** Opening SUPPLIED MATERIAL block **
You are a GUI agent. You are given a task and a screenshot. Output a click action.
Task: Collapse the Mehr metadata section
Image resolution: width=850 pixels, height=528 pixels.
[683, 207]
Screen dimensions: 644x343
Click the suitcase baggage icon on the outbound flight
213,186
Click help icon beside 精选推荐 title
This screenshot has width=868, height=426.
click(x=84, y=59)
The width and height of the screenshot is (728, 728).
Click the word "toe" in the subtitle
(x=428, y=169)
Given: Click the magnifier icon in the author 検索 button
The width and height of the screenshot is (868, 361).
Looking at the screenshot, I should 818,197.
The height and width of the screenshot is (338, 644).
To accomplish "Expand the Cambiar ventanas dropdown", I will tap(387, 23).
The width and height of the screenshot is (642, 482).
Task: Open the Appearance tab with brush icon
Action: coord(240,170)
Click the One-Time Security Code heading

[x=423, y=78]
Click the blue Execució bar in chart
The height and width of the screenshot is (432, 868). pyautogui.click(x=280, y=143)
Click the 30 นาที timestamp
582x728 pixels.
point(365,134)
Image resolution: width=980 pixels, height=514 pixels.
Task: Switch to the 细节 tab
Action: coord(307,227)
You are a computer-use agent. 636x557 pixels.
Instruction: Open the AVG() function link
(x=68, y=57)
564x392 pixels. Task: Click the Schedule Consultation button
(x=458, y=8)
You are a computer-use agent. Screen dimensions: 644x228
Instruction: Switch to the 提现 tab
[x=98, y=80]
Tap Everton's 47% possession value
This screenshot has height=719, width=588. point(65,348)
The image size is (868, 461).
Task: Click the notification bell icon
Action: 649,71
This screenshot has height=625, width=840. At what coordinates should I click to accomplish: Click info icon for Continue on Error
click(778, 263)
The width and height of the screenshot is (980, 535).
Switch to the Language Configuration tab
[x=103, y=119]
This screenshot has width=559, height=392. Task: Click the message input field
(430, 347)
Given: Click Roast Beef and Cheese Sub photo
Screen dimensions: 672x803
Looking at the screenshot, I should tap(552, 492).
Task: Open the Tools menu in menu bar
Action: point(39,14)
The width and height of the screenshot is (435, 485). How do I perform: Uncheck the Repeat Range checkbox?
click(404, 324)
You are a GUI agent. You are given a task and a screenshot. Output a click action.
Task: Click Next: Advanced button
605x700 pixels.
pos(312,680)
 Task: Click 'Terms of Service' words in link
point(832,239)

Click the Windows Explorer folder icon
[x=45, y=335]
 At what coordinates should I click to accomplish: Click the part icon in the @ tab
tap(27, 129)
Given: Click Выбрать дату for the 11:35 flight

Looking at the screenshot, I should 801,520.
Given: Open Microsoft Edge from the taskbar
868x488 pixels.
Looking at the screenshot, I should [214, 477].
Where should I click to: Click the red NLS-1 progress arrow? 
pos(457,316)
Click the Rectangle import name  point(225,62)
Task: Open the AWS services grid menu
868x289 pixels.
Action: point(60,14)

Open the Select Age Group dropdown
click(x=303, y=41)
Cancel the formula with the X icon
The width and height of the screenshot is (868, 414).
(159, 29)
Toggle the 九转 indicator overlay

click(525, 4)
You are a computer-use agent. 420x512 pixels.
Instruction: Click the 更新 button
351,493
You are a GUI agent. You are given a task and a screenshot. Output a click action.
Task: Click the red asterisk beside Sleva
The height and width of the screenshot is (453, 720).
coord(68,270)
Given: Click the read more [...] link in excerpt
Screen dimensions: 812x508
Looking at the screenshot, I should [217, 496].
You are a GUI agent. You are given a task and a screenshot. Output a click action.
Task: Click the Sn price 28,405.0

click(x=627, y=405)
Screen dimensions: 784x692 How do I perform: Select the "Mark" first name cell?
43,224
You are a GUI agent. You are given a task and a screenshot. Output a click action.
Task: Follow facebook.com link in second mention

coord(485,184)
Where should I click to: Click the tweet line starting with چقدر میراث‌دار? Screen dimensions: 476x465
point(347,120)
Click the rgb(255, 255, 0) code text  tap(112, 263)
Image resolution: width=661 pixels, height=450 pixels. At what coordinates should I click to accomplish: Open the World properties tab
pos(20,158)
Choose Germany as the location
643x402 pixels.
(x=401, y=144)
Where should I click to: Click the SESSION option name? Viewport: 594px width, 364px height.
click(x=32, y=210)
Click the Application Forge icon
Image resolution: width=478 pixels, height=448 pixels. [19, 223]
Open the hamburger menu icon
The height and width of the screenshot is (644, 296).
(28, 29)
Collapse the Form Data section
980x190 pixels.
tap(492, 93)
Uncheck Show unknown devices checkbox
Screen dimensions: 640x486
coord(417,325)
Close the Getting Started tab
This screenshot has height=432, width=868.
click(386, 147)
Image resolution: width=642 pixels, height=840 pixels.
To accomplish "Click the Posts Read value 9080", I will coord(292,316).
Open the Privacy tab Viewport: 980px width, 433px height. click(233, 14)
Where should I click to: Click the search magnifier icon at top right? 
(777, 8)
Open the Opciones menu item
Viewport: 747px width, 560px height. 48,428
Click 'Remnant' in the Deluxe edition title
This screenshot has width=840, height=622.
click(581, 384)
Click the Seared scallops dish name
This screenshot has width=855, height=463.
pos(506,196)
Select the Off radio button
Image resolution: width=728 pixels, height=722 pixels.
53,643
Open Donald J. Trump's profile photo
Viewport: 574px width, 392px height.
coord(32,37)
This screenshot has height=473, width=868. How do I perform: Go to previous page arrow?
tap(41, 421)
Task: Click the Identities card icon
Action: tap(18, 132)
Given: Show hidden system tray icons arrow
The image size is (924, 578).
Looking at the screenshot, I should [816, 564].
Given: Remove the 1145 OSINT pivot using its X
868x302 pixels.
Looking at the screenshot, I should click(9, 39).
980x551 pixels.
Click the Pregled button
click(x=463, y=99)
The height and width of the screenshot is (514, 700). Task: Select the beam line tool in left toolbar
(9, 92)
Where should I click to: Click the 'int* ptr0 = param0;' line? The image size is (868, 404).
** Closing SUPPLIED MATERIAL block **
- WHAT THE TASK REQUIRES
Repeat the records above exactly, from the first line to the last.

- EXERCISE RESPONSE
You are a GUI agent. You are given a task and a screenshot. Output a click action.
Task: Collapse the Mehr metadata section
Image resolution: width=850 pixels, height=528 pixels.
[683, 207]
Screen dimensions: 644x343
Click the suitcase baggage icon on the outbound flight
213,186
Click help icon beside 精选推荐 title
This screenshot has width=868, height=426.
click(x=84, y=59)
The width and height of the screenshot is (728, 728).
Click the word "toe" in the subtitle
(x=428, y=169)
Given: Click the magnifier icon in the author 検索 button
The width and height of the screenshot is (868, 361).
Looking at the screenshot, I should 818,197.
The height and width of the screenshot is (338, 644).
To accomplish "Expand the Cambiar ventanas dropdown", I will tap(387, 23).
The width and height of the screenshot is (642, 482).
Task: Open the Appearance tab with brush icon
Action: coord(240,170)
Click the One-Time Security Code heading

[x=423, y=78]
Click the blue Execució bar in chart
The height and width of the screenshot is (432, 868). pyautogui.click(x=280, y=143)
Click the 30 นาที timestamp
582x728 pixels.
point(365,134)
Image resolution: width=980 pixels, height=514 pixels.
Task: Switch to the 细节 tab
Action: coord(307,227)
You are a computer-use agent. 636x557 pixels.
Instruction: Open the AVG() function link
(x=68, y=57)
564x392 pixels. Task: Click the Schedule Consultation button
(x=458, y=8)
You are a computer-use agent. Screen dimensions: 644x228
Instruction: Switch to the 提现 tab
[x=98, y=80]
Tap Everton's 47% possession value
This screenshot has height=719, width=588. point(65,348)
The image size is (868, 461).
Task: Click the notification bell icon
Action: 649,71
This screenshot has height=625, width=840. At what coordinates should I click to accomplish: Click info icon for Continue on Error
click(778, 263)
The width and height of the screenshot is (980, 535).
Switch to the Language Configuration tab
[x=103, y=119]
This screenshot has width=559, height=392. Task: Click the message input field
(430, 347)
Given: Click Roast Beef and Cheese Sub photo
Screen dimensions: 672x803
Looking at the screenshot, I should tap(552, 492).
Task: Open the Tools menu in menu bar
Action: point(39,14)
The width and height of the screenshot is (435, 485). How do I perform: Uncheck the Repeat Range checkbox?
click(404, 324)
You are a GUI agent. You are given a task and a screenshot. Output a click action.
Task: Click Next: Advanced button
605x700 pixels.
pos(312,680)
 Task: Click 'Terms of Service' words in link
point(832,239)

Click the Windows Explorer folder icon
[x=45, y=335]
 At what coordinates should I click to accomplish: Click the part icon in the @ tab
tap(27, 129)
Given: Click Выбрать дату for the 11:35 flight

Looking at the screenshot, I should 801,520.
Given: Open Microsoft Edge from the taskbar
868x488 pixels.
Looking at the screenshot, I should [214, 477].
Where should I click to: Click the red NLS-1 progress arrow? 
pos(457,316)
Click the Rectangle import name  point(225,62)
Task: Open the AWS services grid menu
868x289 pixels.
Action: point(60,14)

Open the Select Age Group dropdown
click(x=303, y=41)
Cancel the formula with the X icon
The width and height of the screenshot is (868, 414).
(159, 29)
Toggle the 九转 indicator overlay

click(525, 4)
You are a computer-use agent. 420x512 pixels.
Instruction: Click the 更新 button
351,493
You are a GUI agent. You are given a task and a screenshot. Output a click action.
Task: Click the red asterisk beside Sleva
The height and width of the screenshot is (453, 720).
coord(68,270)
Given: Click the read more [...] link in excerpt
Screen dimensions: 812x508
Looking at the screenshot, I should [217, 496].
You are a GUI agent. You are given a task and a screenshot. Output a click action.
Task: Click the Sn price 28,405.0

click(x=627, y=405)
Screen dimensions: 784x692 How do I perform: Select the "Mark" first name cell?
43,224
You are a GUI agent. You are given a task and a screenshot. Output a click action.
Task: Follow facebook.com link in second mention

coord(485,184)
Where should I click to: Click the tweet line starting with چقدر میراث‌دار? Screen dimensions: 476x465
point(347,120)
Click the rgb(255, 255, 0) code text  tap(112, 263)
Image resolution: width=661 pixels, height=450 pixels. At what coordinates should I click to accomplish: Open the World properties tab
pos(20,158)
Choose Germany as the location
643x402 pixels.
(x=401, y=144)
Where should I click to: Click the SESSION option name? Viewport: 594px width, 364px height.
click(x=32, y=210)
Click the Application Forge icon
Image resolution: width=478 pixels, height=448 pixels. [19, 223]
Open the hamburger menu icon
The height and width of the screenshot is (644, 296).
(28, 29)
Collapse the Form Data section
980x190 pixels.
tap(492, 93)
Uncheck Show unknown devices checkbox
Screen dimensions: 640x486
coord(417,325)
Close the Getting Started tab
This screenshot has height=432, width=868.
click(386, 147)
Image resolution: width=642 pixels, height=840 pixels.
To accomplish "Click the Posts Read value 9080", I will coord(292,316).
Open the Privacy tab Viewport: 980px width, 433px height. click(233, 14)
Where should I click to: Click the search magnifier icon at top right? 
(777, 8)
Open the Opciones menu item
Viewport: 747px width, 560px height. 48,428
Click 'Remnant' in the Deluxe edition title
This screenshot has width=840, height=622.
click(581, 384)
Click the Seared scallops dish name
This screenshot has width=855, height=463.
pos(506,196)
Select the Off radio button
Image resolution: width=728 pixels, height=722 pixels.
53,643
Open Donald J. Trump's profile photo
Viewport: 574px width, 392px height.
coord(32,37)
This screenshot has height=473, width=868. How do I perform: Go to previous page arrow?
tap(41, 421)
Task: Click the Identities card icon
Action: tap(18, 132)
Given: Show hidden system tray icons arrow
The image size is (924, 578).
Looking at the screenshot, I should [816, 564].
Given: Remove the 1145 OSINT pivot using its X
868x302 pixels.
Looking at the screenshot, I should click(9, 39).
980x551 pixels.
Click the Pregled button
click(x=463, y=99)
The height and width of the screenshot is (514, 700). Task: Select the beam line tool in left toolbar
(9, 92)
Where should I click to: Click the 'int* ptr0 = param0;' line? The image size is (868, 404).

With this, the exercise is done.